Я приблизился к жениху и спросил:
— Не этого ли священника зовут аббат Морен?
— Да, — с удивлением ответил Грасьен.
— Он хороший человек?
— Гм-гм!
Я посмотрел на г-жу де Шамбле: она была бледной, как покойница.
Проходя мимо графини, священник окинул ее странным взглядом.
Посторонний человек сказал бы, что в его взгляде сквозила ненависть, но я бы за это не поручился. Отчего же меня внезапно охватила ревность к аббату Морену, ревность, которую я не испытывал к мужу г-жи де Шамбле, невзирая на всю мою любовь к ней?
Я вспомнил, каким тоном Зоя сказала мне: «Ее сосватал священник».
С этого мгновения я не видел и не слышал ничего, что творилось вокруг.
Мой разум был низвергнут в пучину догадок.

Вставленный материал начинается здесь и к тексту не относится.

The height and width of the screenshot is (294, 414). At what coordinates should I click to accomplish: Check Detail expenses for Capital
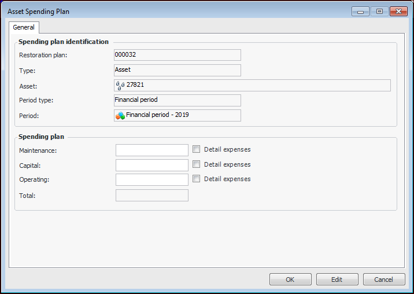click(197, 164)
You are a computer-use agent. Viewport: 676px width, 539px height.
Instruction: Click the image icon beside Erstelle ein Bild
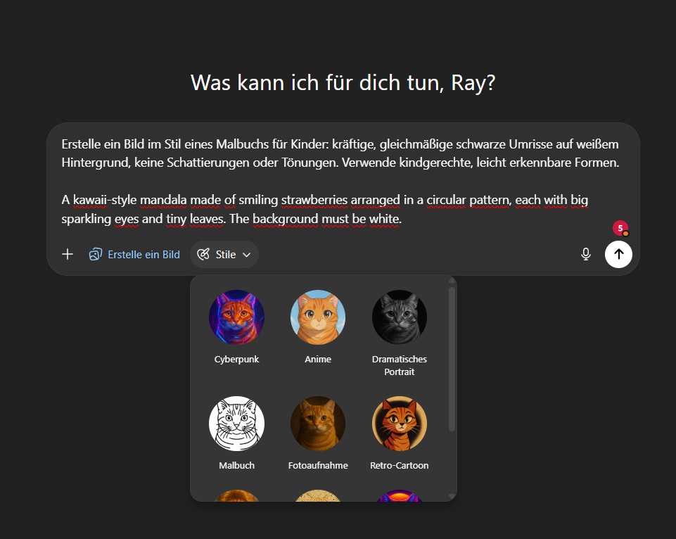95,255
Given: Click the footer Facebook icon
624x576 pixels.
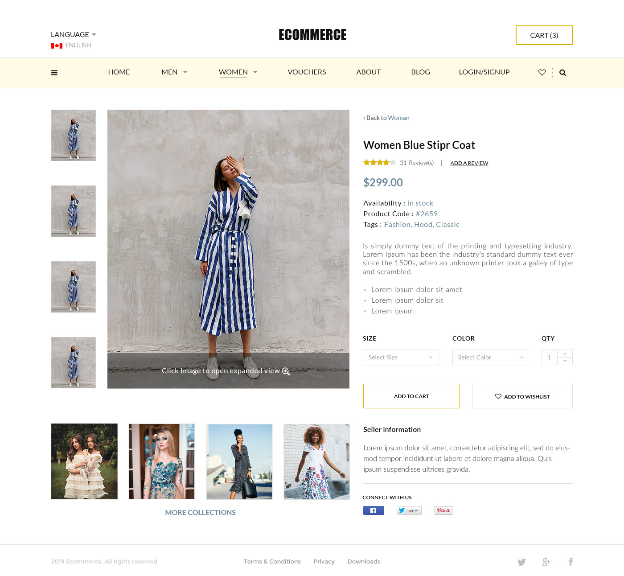Looking at the screenshot, I should (x=571, y=562).
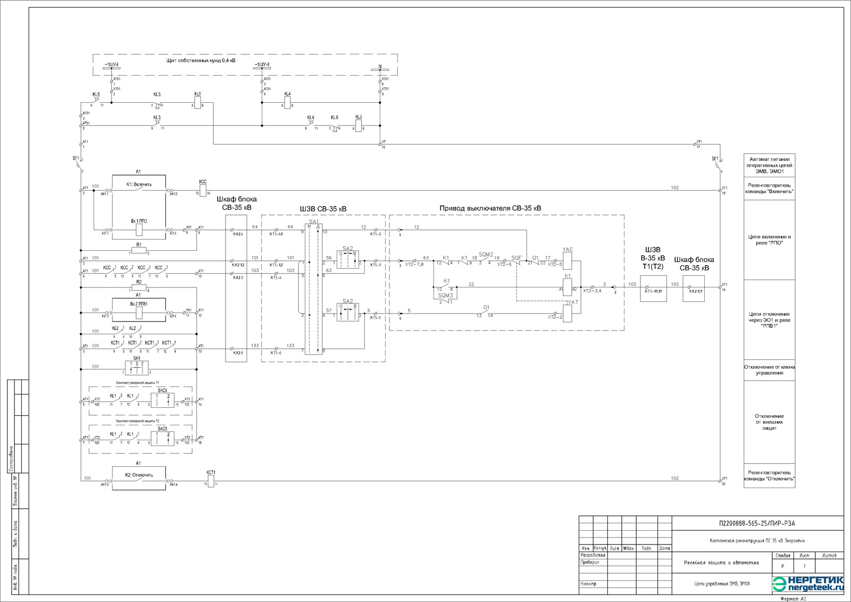The image size is (851, 602).
Task: Select the Щит собственных нужд 0,4 кВ label
Action: pyautogui.click(x=201, y=61)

Я заметил только, что во время богослужения священник дважды или трижды обернулся, насквозь пронзив меня взглядом.
Всякий раз, когда он смотрел на меня, я чувствовал, как ледяная игла пронзает мое сердце.
Было ясно, что нам с этим человеком суждено возненавидеть друг друга.
После окончания службы священник, возвращаясь в ризницу, снова прошел мимо меня, как и перед венчанием, когда он направлялся к алтарю. Я невольно отпрянул и глядел ему вслед, пока он не скрылся из виду.
Однако и после ухода аббата я оставался во власти наваждения, будучи не в силах сдвинуться с места, так что Грасьену даже пришлось толкнуть меня локтем в бок со словами: «Ну же, пойдемте!», чтобы я стряхнул с себя оцепенение.
Грасьен подал руку своей жене, как он обещал, а г-жа де Шамбле, казалось, ждала, что я протяну руку ей.
Я быстро подошел к ней, взял ее под руку и, прижимая ладонь к своему сердцу, потянул графиню к выходу.
— Что вы делаете? — с удивлением спросила она.
— Я увожу вас прочь от этого человека, — сказал я, — он ваш злой гений.
— О! Молчите, молчите! — воскликнула Эдмея.
Я почувствовал, что она дрожит всем телом. Но, подобно мне, она ускорила шаг; подобно мне, она, казалось, спешила скрыться от священника.
Я облегченно вздохнул, лишь когда мы вышли из церкви на свежий воздух и увидели дневной свет.
Впрочем, тут же произошло событие, без труда вернувшее мои мысли в обычное русло.
У дверей церкви Грасьена ждал почтальон. Он вручил ему письмо с гаврским штемпелем.